# Stored data
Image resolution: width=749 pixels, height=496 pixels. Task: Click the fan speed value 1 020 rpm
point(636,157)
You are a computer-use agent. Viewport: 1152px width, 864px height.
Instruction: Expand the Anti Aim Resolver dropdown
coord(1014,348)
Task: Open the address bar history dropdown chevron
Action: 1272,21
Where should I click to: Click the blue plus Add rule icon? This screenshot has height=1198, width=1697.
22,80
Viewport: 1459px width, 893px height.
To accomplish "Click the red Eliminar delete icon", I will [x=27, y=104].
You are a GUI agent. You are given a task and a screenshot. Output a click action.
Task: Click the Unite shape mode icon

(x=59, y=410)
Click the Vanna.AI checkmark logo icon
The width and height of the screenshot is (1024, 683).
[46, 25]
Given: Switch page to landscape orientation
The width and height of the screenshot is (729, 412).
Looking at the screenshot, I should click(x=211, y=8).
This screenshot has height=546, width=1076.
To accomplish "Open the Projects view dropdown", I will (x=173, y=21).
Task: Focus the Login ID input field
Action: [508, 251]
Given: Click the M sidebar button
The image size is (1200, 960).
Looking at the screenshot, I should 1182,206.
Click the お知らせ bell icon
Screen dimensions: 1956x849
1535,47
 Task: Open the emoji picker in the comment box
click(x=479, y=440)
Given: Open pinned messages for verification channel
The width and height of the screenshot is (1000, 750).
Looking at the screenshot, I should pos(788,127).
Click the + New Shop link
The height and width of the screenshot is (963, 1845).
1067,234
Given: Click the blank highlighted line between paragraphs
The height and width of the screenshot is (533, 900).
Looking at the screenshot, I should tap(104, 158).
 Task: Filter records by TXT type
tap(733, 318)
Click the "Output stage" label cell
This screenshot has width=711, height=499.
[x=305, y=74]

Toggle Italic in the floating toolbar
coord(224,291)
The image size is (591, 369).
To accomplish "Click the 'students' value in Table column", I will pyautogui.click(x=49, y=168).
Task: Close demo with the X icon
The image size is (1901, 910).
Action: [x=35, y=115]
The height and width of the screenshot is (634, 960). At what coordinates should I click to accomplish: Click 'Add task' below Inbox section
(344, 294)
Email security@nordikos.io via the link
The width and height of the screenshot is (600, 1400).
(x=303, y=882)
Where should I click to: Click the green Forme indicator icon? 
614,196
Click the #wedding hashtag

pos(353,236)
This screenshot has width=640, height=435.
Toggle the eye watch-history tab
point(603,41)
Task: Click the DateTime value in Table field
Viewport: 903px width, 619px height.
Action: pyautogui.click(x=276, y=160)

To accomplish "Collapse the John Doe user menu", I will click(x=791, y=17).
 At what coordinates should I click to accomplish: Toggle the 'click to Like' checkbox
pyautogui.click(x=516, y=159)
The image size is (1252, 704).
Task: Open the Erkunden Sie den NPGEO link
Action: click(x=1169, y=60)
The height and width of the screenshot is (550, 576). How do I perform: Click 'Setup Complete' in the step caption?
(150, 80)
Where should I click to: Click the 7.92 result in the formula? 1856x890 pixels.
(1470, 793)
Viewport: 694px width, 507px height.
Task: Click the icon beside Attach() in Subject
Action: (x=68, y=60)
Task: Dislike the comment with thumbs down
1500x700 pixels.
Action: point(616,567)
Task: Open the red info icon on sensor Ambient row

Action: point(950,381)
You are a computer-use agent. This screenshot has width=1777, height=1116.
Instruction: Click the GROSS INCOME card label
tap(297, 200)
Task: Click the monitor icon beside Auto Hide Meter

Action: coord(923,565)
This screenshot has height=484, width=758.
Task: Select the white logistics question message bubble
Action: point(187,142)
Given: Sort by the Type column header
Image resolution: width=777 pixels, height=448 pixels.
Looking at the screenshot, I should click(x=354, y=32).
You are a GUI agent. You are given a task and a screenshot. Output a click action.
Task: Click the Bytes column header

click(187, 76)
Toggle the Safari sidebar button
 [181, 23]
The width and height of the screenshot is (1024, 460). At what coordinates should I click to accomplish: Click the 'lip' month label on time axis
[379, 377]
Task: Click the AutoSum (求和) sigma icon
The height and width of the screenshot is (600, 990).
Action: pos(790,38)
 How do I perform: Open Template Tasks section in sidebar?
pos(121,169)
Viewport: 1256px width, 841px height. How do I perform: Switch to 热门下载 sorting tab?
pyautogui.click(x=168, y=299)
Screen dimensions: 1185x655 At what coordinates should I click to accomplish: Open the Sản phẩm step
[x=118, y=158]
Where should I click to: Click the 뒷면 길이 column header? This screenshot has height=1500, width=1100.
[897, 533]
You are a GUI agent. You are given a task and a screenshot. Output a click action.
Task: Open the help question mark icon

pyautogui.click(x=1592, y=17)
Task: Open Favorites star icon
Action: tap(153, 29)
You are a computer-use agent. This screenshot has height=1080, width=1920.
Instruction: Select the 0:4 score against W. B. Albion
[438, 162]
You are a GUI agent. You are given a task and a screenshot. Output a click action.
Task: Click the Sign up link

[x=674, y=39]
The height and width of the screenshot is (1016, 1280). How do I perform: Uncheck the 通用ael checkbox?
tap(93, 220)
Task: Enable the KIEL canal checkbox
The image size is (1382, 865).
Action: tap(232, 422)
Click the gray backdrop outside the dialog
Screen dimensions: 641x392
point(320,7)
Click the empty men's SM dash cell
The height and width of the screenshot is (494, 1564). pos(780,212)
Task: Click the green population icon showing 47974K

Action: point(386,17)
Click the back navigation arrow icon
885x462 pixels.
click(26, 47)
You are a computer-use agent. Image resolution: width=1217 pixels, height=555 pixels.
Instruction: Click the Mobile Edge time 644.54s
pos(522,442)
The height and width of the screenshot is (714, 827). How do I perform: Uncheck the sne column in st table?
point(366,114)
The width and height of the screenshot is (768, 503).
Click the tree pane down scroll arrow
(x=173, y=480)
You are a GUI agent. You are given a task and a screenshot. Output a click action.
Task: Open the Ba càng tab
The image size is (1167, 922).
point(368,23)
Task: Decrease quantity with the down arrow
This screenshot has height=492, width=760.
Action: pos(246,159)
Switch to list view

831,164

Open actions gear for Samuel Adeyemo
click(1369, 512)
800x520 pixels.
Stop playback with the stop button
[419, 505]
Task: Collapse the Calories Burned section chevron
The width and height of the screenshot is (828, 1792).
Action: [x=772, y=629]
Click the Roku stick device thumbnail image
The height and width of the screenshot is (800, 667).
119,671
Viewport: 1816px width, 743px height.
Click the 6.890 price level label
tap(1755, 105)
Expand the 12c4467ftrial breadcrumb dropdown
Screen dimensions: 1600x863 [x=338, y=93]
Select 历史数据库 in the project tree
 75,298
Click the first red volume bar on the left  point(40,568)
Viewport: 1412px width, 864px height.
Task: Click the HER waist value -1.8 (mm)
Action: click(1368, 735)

# Task
After reading the data, retype all of it exactly as it reads.

# Task response
Image resolution: width=749 pixels, height=496 pixels. Task: Click the fan speed value 1 020 rpm
point(636,157)
You are a computer-use agent. Viewport: 1152px width, 864px height.
Instruction: Expand the Anti Aim Resolver dropdown
coord(1014,348)
Task: Open the address bar history dropdown chevron
Action: 1272,21
Where should I click to: Click the blue plus Add rule icon? This screenshot has height=1198, width=1697.
22,80
Viewport: 1459px width, 893px height.
To accomplish "Click the red Eliminar delete icon", I will [x=27, y=104].
You are a GUI agent. You are given a task and a screenshot. Output a click action.
Task: Click the Unite shape mode icon

(x=59, y=410)
Click the Vanna.AI checkmark logo icon
The width and height of the screenshot is (1024, 683).
[46, 25]
Given: Switch page to landscape orientation
The width and height of the screenshot is (729, 412).
Looking at the screenshot, I should click(x=211, y=8).
This screenshot has height=546, width=1076.
To accomplish "Open the Projects view dropdown", I will (x=173, y=21).
Task: Focus the Login ID input field
Action: [508, 251]
Given: Click the M sidebar button
The image size is (1200, 960).
Looking at the screenshot, I should 1182,206.
Click the お知らせ bell icon
Screen dimensions: 1956x849
1535,47
 Task: Open the emoji picker in the comment box
click(x=479, y=440)
Given: Open pinned messages for verification channel
The width and height of the screenshot is (1000, 750).
Looking at the screenshot, I should pos(788,127).
Click the + New Shop link
The height and width of the screenshot is (963, 1845).
1067,234
Given: Click the blank highlighted line between paragraphs
The height and width of the screenshot is (533, 900).
Looking at the screenshot, I should tap(104, 158).
 Task: Filter records by TXT type
tap(733, 318)
Click the "Output stage" label cell
This screenshot has width=711, height=499.
[x=305, y=74]

Toggle Italic in the floating toolbar
coord(224,291)
The image size is (591, 369).
To accomplish "Click the 'students' value in Table column", I will pyautogui.click(x=49, y=168).
Task: Close demo with the X icon
The image size is (1901, 910).
Action: [x=35, y=115]
The height and width of the screenshot is (634, 960). At what coordinates should I click to accomplish: Click 'Add task' below Inbox section
(344, 294)
Email security@nordikos.io via the link
The width and height of the screenshot is (600, 1400).
(x=303, y=882)
Where should I click to: Click the green Forme indicator icon? 
614,196
Click the #wedding hashtag

pos(353,236)
This screenshot has width=640, height=435.
Toggle the eye watch-history tab
point(603,41)
Task: Click the DateTime value in Table field
Viewport: 903px width, 619px height.
Action: pyautogui.click(x=276, y=160)

To accomplish "Collapse the John Doe user menu", I will click(x=791, y=17).
 At what coordinates should I click to accomplish: Toggle the 'click to Like' checkbox
pyautogui.click(x=516, y=159)
The image size is (1252, 704).
Task: Open the Erkunden Sie den NPGEO link
Action: click(x=1169, y=60)
The height and width of the screenshot is (550, 576). How do I perform: Click 'Setup Complete' in the step caption?
(150, 80)
Where should I click to: Click the 7.92 result in the formula? 1856x890 pixels.
(1470, 793)
Viewport: 694px width, 507px height.
Task: Click the icon beside Attach() in Subject
Action: (x=68, y=60)
Task: Dislike the comment with thumbs down
1500x700 pixels.
Action: point(616,567)
Task: Open the red info icon on sensor Ambient row

Action: point(950,381)
You are a computer-use agent. This screenshot has width=1777, height=1116.
Instruction: Click the GROSS INCOME card label
tap(297, 200)
Task: Click the monitor icon beside Auto Hide Meter

Action: coord(923,565)
This screenshot has height=484, width=758.
Task: Select the white logistics question message bubble
Action: point(187,142)
Given: Sort by the Type column header
Image resolution: width=777 pixels, height=448 pixels.
Looking at the screenshot, I should click(x=354, y=32).
You are a GUI agent. You are given a task and a screenshot. Output a click action.
Task: Click the Bytes column header

click(187, 76)
Toggle the Safari sidebar button
 [181, 23]
The width and height of the screenshot is (1024, 460). At what coordinates should I click to accomplish: Click the 'lip' month label on time axis
[379, 377]
Task: Click the AutoSum (求和) sigma icon
The height and width of the screenshot is (600, 990).
Action: pos(790,38)
 How do I perform: Open Template Tasks section in sidebar?
pos(121,169)
Viewport: 1256px width, 841px height. How do I perform: Switch to 热门下载 sorting tab?
pyautogui.click(x=168, y=299)
Screen dimensions: 1185x655 At what coordinates should I click to accomplish: Open the Sản phẩm step
[x=118, y=158]
Where should I click to: Click the 뒷면 길이 column header? This screenshot has height=1500, width=1100.
[897, 533]
You are a GUI agent. You are given a task and a screenshot. Output a click action.
Task: Open the help question mark icon

pyautogui.click(x=1592, y=17)
Task: Open Favorites star icon
Action: tap(153, 29)
You are a computer-use agent. This screenshot has height=1080, width=1920.
Instruction: Select the 0:4 score against W. B. Albion
[438, 162]
You are a GUI agent. You are given a task and a screenshot. Output a click action.
Task: Click the Sign up link

[x=674, y=39]
The height and width of the screenshot is (1016, 1280). How do I perform: Uncheck the 通用ael checkbox?
tap(93, 220)
Task: Enable the KIEL canal checkbox
The image size is (1382, 865).
Action: tap(232, 422)
Click the gray backdrop outside the dialog
Screen dimensions: 641x392
point(320,7)
Click the empty men's SM dash cell
The height and width of the screenshot is (494, 1564). pos(780,212)
Task: Click the green population icon showing 47974K

Action: point(386,17)
Click the back navigation arrow icon
885x462 pixels.
click(26, 47)
You are a computer-use agent. Image resolution: width=1217 pixels, height=555 pixels.
Instruction: Click the Mobile Edge time 644.54s
pos(522,442)
The height and width of the screenshot is (714, 827). How do I perform: Uncheck the sne column in st table?
point(366,114)
The width and height of the screenshot is (768, 503).
Click the tree pane down scroll arrow
(x=173, y=480)
You are a GUI agent. You are given a task and a screenshot. Output a click action.
Task: Open the Ba càng tab
The image size is (1167, 922).
point(368,23)
Task: Decrease quantity with the down arrow
This screenshot has height=492, width=760.
Action: pos(246,159)
Switch to list view

831,164

Open actions gear for Samuel Adeyemo
click(1369, 512)
800x520 pixels.
Stop playback with the stop button
[419, 505]
Task: Collapse the Calories Burned section chevron
The width and height of the screenshot is (828, 1792).
Action: [x=772, y=629]
Click the Roku stick device thumbnail image
The height and width of the screenshot is (800, 667).
119,671
Viewport: 1816px width, 743px height.
Click the 6.890 price level label
tap(1755, 105)
Expand the 12c4467ftrial breadcrumb dropdown
Screen dimensions: 1600x863 [x=338, y=93]
Select 历史数据库 in the project tree
 75,298
Click the first red volume bar on the left  point(40,568)
Viewport: 1412px width, 864px height.
Task: Click the HER waist value -1.8 (mm)
Action: click(1368, 735)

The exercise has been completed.